Something like could work, if there are no cycles:
select ?class where {
<http://example.com/concept> rdfs:subClassOf* ?mid .
?mid rdfs:subClassOf* ?class .
}
group by ?class
order by count(?mid)
On 01.02.2016 16:29, Andy Seaborne wrote:
On 01/02/16 13:05, Joël Kuiper wrote:
Concretely I’m using this to get the path to root for a specific
concept, e.g.
PREFIX rdfs: <http://www.w3.org/2000/01/rdf-schema#>
SELECT DISTINCT ?parent
WHERE {
GRAPH ?g {
<http://example.com/concept> rdfs:subClassOf+ ?parent .
}}
Would return all the (distinct) intermediates
So this is a rather different query to the first example!
The first one did not return ?concept but was searching over all
?concept which suggested to me that it was the cause of the expense.
Also, rdfs:subClassOf* and rdfs:subClassOf+ are different.
?anything <randomProperty>* ?anything
so it looked like there was a huge amount of work going on.
DISTINCT isn't needed if ?g is just one graph.
What do you use named graphs for in your data?
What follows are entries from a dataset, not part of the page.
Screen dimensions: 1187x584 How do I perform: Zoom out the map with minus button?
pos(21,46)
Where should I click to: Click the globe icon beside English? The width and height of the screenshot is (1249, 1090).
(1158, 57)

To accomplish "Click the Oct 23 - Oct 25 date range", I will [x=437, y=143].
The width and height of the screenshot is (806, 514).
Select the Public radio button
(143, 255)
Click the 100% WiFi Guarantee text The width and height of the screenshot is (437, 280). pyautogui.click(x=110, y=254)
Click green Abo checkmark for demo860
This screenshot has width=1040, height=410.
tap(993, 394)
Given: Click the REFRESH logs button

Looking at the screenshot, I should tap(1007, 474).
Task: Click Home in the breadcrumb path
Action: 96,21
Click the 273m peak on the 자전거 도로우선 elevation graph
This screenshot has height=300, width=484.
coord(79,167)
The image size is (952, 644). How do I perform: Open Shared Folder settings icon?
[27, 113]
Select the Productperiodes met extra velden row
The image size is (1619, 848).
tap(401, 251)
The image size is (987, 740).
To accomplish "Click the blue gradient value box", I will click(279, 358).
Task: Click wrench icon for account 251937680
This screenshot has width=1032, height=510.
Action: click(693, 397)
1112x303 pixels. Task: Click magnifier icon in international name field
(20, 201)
Can you put the data online where?
Andy
On 01 Feb 2016, at 13:49, Andy Seaborne <a...@apache.org> wrote:
On 01/02/16 12:11, Joël Kuiper wrote:
Hey all,
I’m trying to run a query to find the path to the root concept of a
graph.
The entries are defined as rdfs:subClassOf
Currently I’m using
PREFIX skos: <http://www.w3.org/2004/02/skos/core#
<http://www.w3.org/2004/02/skos/core#>>
PREFIX rdfs: <http://www.w3.org/2000/01/rdf-schema#
<http://www.w3.org/2000/01/rdf-schema#>>
PREFIX rdf: <http://www.w3.org/1999/02/22-rdf-syntax-ns#
<http://www.w3.org/1999/02/22-rdf-syntax-ns#>>
SELECT ?parent ?label
WHERE {
GRAPH ?g {
?concept rdfs:subClassOf* ?parent
}}
However on a moderately sized data set < 1M triples, this query
sometimes takes /minutes/.
I suspect it has to do with the disk-based TDB (since I hear my HDD
spin a lot), but still.
Is there a way to optimise this query, maybe by using a different
reasoner? And if so how would that reasoner be used!
Thanks in advance,
Joël
If you are using a reasoner and doing rdfs:subClassOf* then that is
doing excessive redundant work.
(Otherwise, with TDB is materialises more nodes that it needs to.)
The root is a node without a parent so this might help, without a
reasoner:
PREFIX rdfs: <http://www.w3.org/2000/01/rdf-schema#>
SELECT ?top
WHERE {
GRAPH ?g {
?concept rdfs:subClassOf ?top
FILTER NOT EXISTS { ?top rdfs:subClassOf ?x }
}
}